[mpich-discuss] MPI_Comm_spawn crosses node boundaries

Raffenetti, Ken raffenet at anl.gov
Mon Feb 7 16:28:47 CST 2022


Darn. I'm creating an issue to track this since it will likely take some time and effort to investigate each configuration.

https://github.com/pmodels/mpich/issues/5835

Ken

On 2/7/22, 12:41 PM, "Mccall, Kurt E. (MSFC-EV41)" <kurt.e.mccall at nasa.gov> wrote:

    Ken,

    To review, I configured as follows:

    $ configure   CFLAGS=-DUSE_PMI2_API   LIBS=-lpmi2   --with-pm=none   --with-pmi=slurm   --with-slurm=/opt/slurm     < ...>

    and ran srun with the argument --mpi=pmi2.

    The job is stil segfaulting in MPI_Comm_spawn in one process and returning an error from MPI_Barrier in the other.   Error messages below:


    The MPI_Comm_spawn error:


    backtrace for error: backtrace after receiving signal SIGSEGV:
        /home/kmccall/Needles2/./NeedlesMpiMM() [0x45ab36]
        /lib64/libpthread.so.0(+0x12c20) [0x7f4833387c20]
        /lib64/libc.so.6(+0x15d6b7) [0x7f483310d6b7]
        /lib64/libc.so.6(__strdup+0x12) [0x7f4833039802]
        /lib64/libpmi2.so.0(+0x171c) [0x7f483294371c]
        /lib64/libpmi2.so.0(+0x185e) [0x7f483294385e]
        /lib64/libpmi2.so.0(PMI2_Job_Spawn+0x1a7) [0x7f48329453d8]
        /home/kmccall/mpich-slurm-install-4.0_2/lib/libmpi.so.12(+0x23a7db) [0x7f4834e0a7db]
        /home/kmccall/mpich-slurm-install-4.0_2/lib/libmpi.so.12(+0x1fc805) [0x7f4834dcc805]
        /home/kmccall/mpich-slurm-install-4.0_2/lib/libmpi.so.12(MPI_Comm_spawn+0x507) [0x7f4834cea9f7]


    The MPI_Barrier error:

    MPI_Barrier returned the error MPI runtime error: Unknown error class, error stack:
    internal_Barrier(84).......................: MPI_Barrier(MPI_COMM_WORLD) failed
    MPIR_Barrier_impl(91)......................:
    MPIR_Barrier_allcomm_auto(45)..............:
    MPIR_Barrier_intra_dissemination(39).......:
    MPIDI_CH3U_Complete_posted_with_error(1090): Process failed




    Thanks,
    Kurt

    -----Original Message-----
    From: Raffenetti, Ken <raffenet at anl.gov> 
    Sent: Friday, February 4, 2022 4:08 PM
    To: Mccall, Kurt E. (MSFC-EV41) <kurt.e.mccall at nasa.gov>; discuss at mpich.org
    Subject: [EXTERNAL] Re: [mpich-discuss] MPI_Comm_spawn crosses node boundaries

    :(. We need to link -lpmi2 instead of -lpmi.
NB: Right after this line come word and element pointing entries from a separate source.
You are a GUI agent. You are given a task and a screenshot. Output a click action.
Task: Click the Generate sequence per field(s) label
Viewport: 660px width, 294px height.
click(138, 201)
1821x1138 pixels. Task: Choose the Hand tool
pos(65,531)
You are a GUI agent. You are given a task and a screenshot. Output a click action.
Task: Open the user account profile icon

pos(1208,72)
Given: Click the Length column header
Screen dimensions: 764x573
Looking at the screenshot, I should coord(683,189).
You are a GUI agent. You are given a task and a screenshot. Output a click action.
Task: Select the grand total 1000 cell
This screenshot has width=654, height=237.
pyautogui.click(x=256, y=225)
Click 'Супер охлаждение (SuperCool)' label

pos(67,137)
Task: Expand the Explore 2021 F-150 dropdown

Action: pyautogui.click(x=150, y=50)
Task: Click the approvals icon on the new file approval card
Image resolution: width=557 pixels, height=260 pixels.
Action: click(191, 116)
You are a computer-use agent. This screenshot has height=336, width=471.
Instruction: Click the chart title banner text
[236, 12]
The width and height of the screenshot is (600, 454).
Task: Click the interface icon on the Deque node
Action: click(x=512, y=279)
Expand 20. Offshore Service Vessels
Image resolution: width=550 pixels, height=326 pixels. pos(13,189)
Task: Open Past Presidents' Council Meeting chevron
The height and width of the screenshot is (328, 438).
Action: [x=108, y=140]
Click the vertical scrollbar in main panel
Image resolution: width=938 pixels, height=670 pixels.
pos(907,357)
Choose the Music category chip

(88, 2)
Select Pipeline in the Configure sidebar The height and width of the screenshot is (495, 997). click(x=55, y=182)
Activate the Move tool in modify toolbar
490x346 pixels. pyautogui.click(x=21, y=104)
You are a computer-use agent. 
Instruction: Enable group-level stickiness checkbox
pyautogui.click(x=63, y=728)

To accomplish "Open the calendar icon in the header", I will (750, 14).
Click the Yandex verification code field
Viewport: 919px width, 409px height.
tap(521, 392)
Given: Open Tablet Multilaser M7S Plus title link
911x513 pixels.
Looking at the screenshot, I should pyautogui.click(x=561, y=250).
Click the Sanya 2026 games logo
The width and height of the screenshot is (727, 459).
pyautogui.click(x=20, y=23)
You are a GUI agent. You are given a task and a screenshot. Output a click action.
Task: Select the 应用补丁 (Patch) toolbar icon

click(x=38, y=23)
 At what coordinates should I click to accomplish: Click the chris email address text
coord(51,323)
This really needs a patch in our configure script, but adding this to your configure is worth a shot:

      LIBS=-lpmi2

    Ken

    On 2/4/22, 1:56 PM, "Mccall, Kurt E. (MSFC-EV41)" <kurt.e.mccall at nasa.gov> wrote:

        I added the CFLAGS argument and the configuration completed, but make ended with a link error.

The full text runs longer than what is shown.